As in other polychelids, and as implied by the generic names Polycheles and Pentacheles, all five pairs of pereiopods bear claws.

Polycheles typhlops may be distinguished from closely related species by a number of characteristics, including the presence of an indentation around the orbit of the eye, 12–15 spines on each side of the carapace, a forward-pointing spine on the back of each of the second to fifth segments of the pleon, and two longitudinal ridges on each uropod. Only one other polychelid species is known to occur in the Mediterranean Sea, although four different species of larva have been found there.

==Distribution==
Polycheles typhlops lives in deep water throughout the Indo-Pacific, and on both sides of the Atlantic Ocean, including the Mediterranean Sea, the type specimen having been caught off Sicily.

The species' depth distribution is less clear, with different authors citing depths of 350–900 m, 300–2000 m, 450–2000 m, 77–2055 m, and 600–1400 m.

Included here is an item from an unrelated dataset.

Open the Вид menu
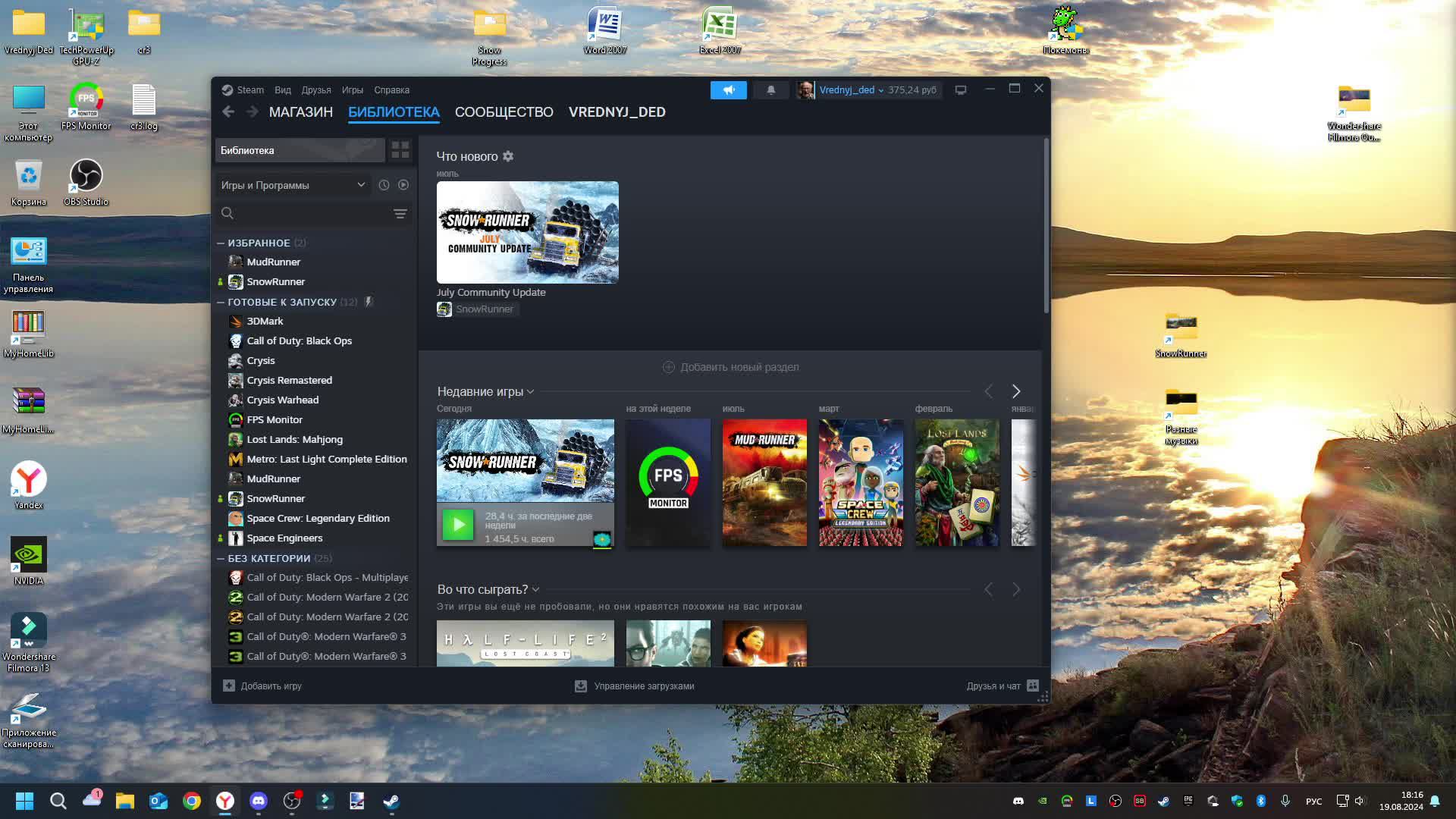1456x819 pixels. (x=282, y=90)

It is reported to be most abundant at depths of 750 m, 500–1000 m, or 900–1300 m. There are known to be both seasonal and geographical variations in depth, which may help to explain the variation.

==Ecology==
P. typhlops probably acts as an ambush predator, hiding buried in the sediment with its claws raised above the surface. Its main prey are bony fish and other crustaceans, such as shrimp, mysids and amphipods.